Philippine logistics firm 2GO Group, Inc posted a net loss of P365 million in the first half of the year compared to last year’s P172-million loss.

Consolidated revenues reached P6.96 billion in January-June period or 9% higher than the year-ago level. The shipping business accounted for 71% of total revenues while supply chain made up 29%.

The freight business achieved a 21% year-on-year, or P554.41 million, growth in revenues in the first half due to an increase in both volumes and average price. Passage business revenues rose 10%, or P124.86 million, owing largely to the higher average rate per passenger. The 2GO Group now operates its whole vessel fleet, including that of Negros Navigation (Nenaco), under a time-charter arrangement.

The supply chain business, however, recorded a 19% year-on-year decline in revenues mainly due to the disengagement of certain principals with negative profitability. This decline was partly mitigated by synergies achieved from the integration of 2Go with Nenaco, which helped reduce operating costs by 10%.

Fuel costs jumped 36% largely due to fuel price hikes, coupled with the addition of the Nenaco vessels to the combined fleet.

The 2GO Group said it continues to focus on maximizing the earning capacity of its assets and lowering overall costs, amid rising fuel costs and fierce competition.

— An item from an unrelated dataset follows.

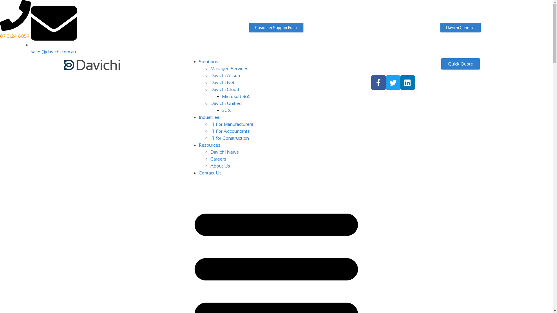 Image resolution: width=557 pixels, height=313 pixels. I want to click on 'Customer Support Portal', so click(276, 28).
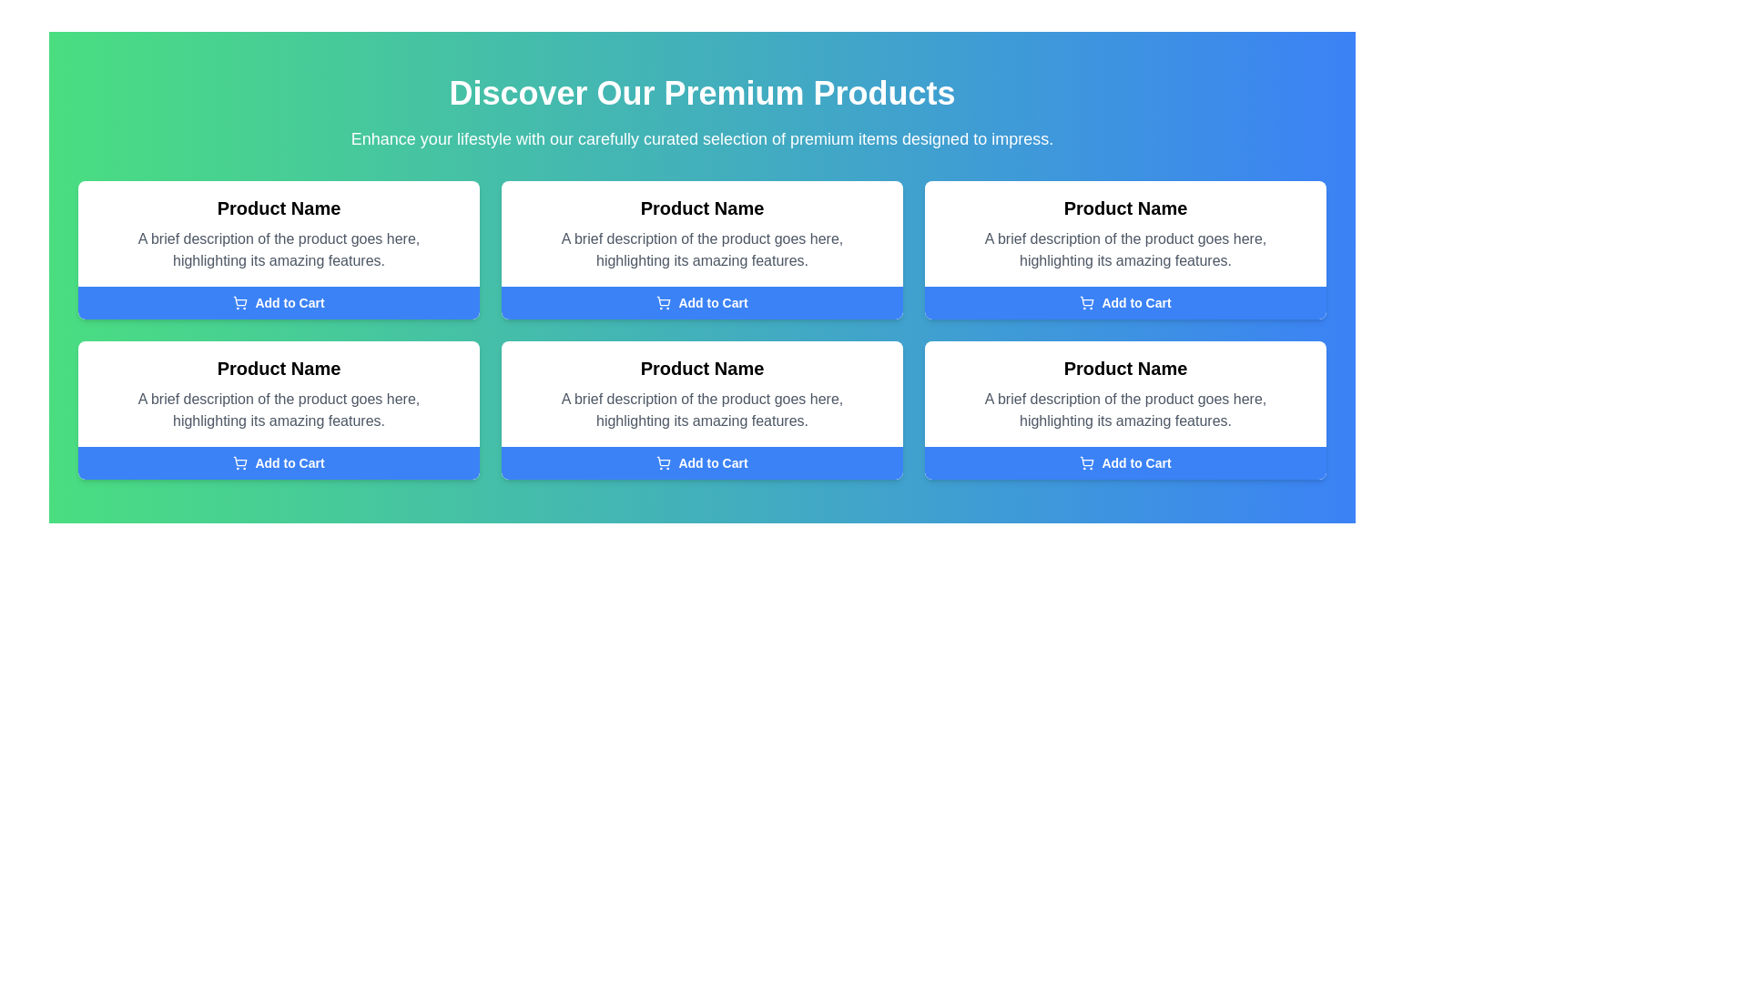 The width and height of the screenshot is (1748, 983). I want to click on the 'Add to Cart' icon located on the left side of the button within the second column of the top row among six product boxes, so click(1087, 301).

Earlier, the company said it plans to slash capacity of its freighters by half in response to local trade requirements. 2GO said the capacity of freighters 2GO 1 and 2GO 2 – at 1,000 twenty-foot equivalent units (TEUs) each – is far too big for the Philippine market, especially given current slow trade conditions. Plans call for the sale of 2GO 1 and 2GO 2 and the acquisition of smaller-capacity ships, possibly two 500-TEU capacity vessels.